> Job
In the entries below, count the lines that contain the string "screenshot". Case counts. Give only the number.

> Dataset extract
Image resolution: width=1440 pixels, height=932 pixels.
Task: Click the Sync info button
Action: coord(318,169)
--
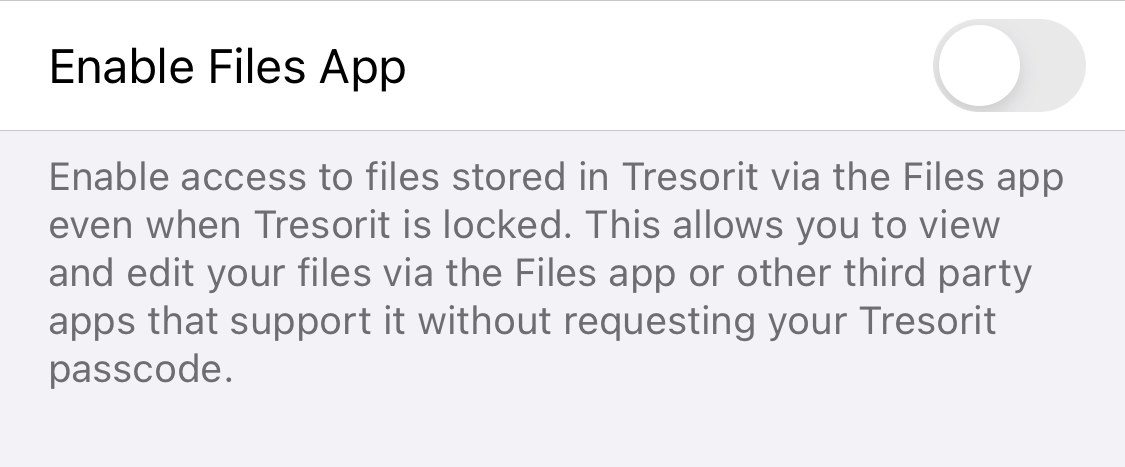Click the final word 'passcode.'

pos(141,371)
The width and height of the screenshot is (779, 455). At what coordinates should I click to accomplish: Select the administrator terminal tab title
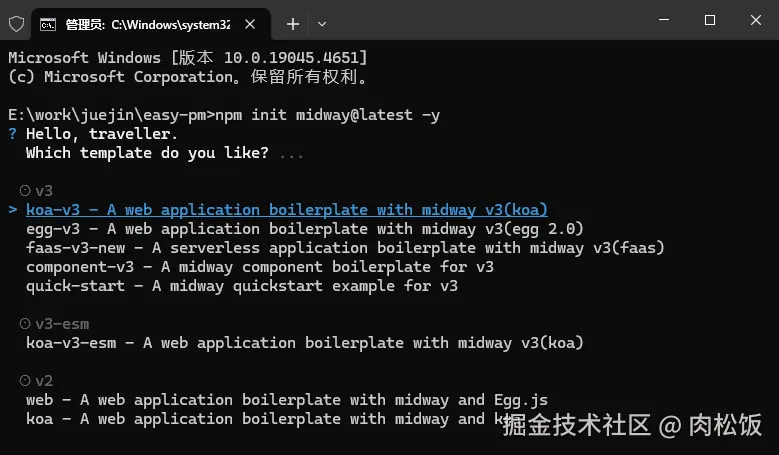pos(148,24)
---
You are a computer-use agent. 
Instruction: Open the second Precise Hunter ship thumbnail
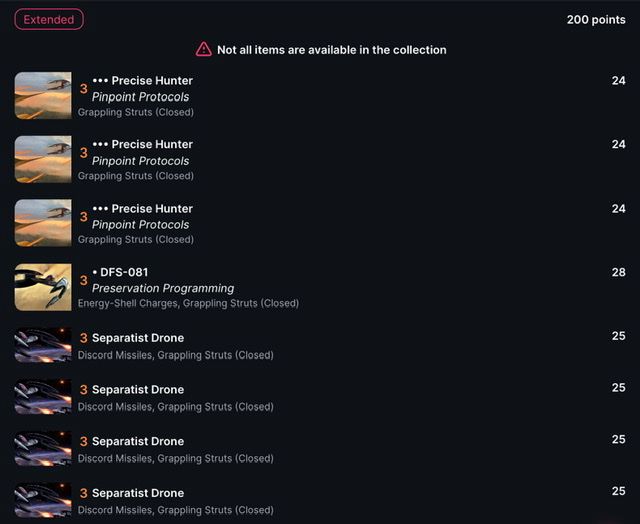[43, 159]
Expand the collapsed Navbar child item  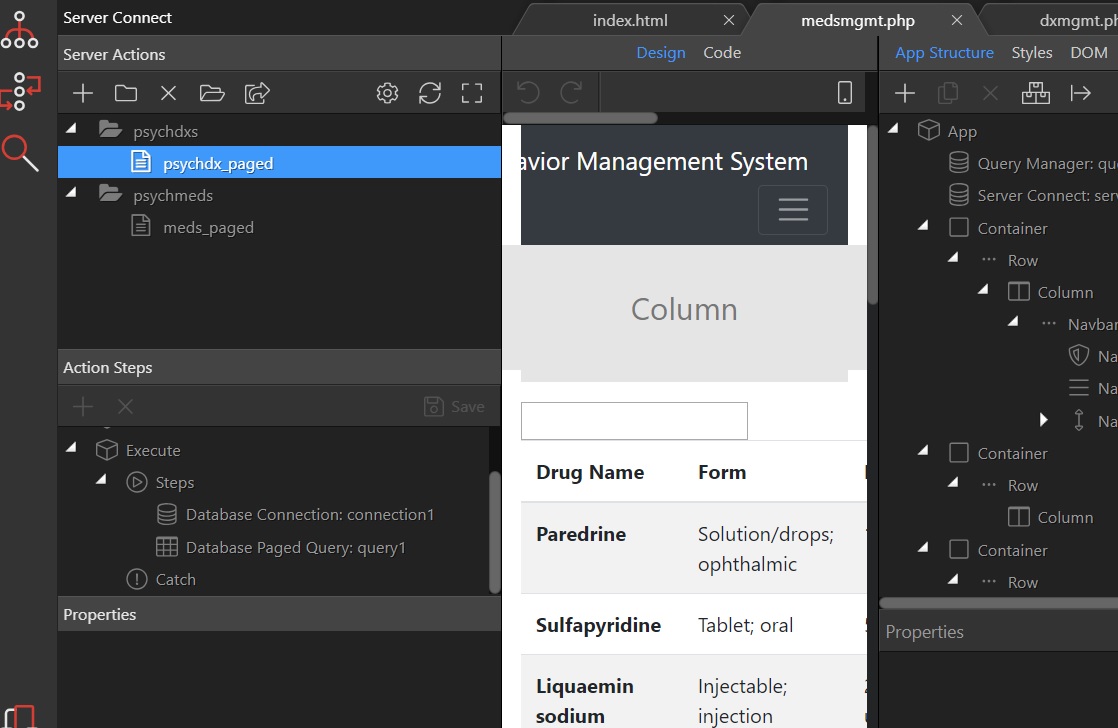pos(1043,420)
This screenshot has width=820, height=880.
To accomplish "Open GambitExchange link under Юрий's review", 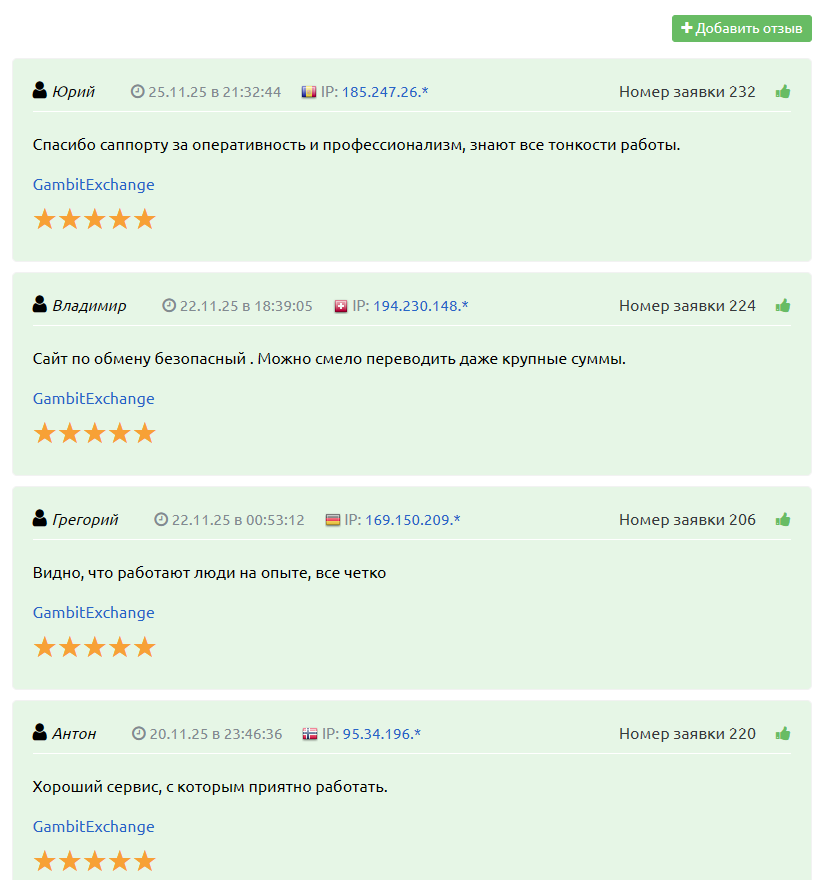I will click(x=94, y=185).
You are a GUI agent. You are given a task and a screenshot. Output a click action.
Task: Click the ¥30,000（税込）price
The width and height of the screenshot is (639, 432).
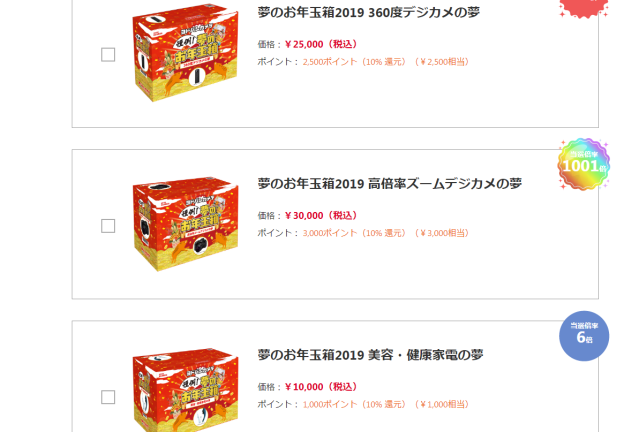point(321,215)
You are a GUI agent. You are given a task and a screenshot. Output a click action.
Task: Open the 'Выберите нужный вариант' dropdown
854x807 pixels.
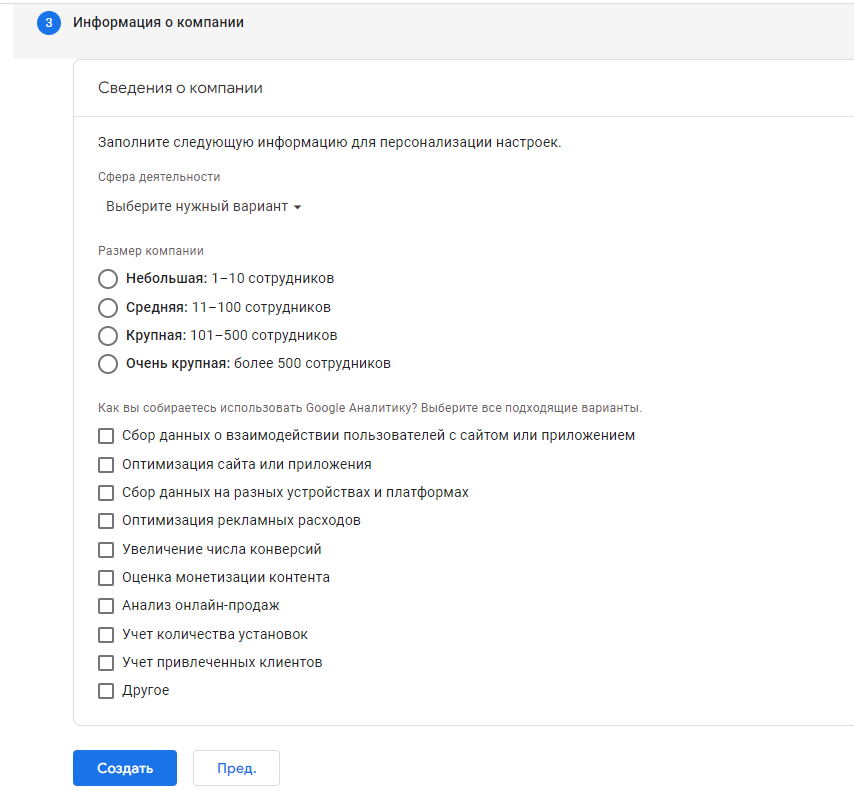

> The solution
5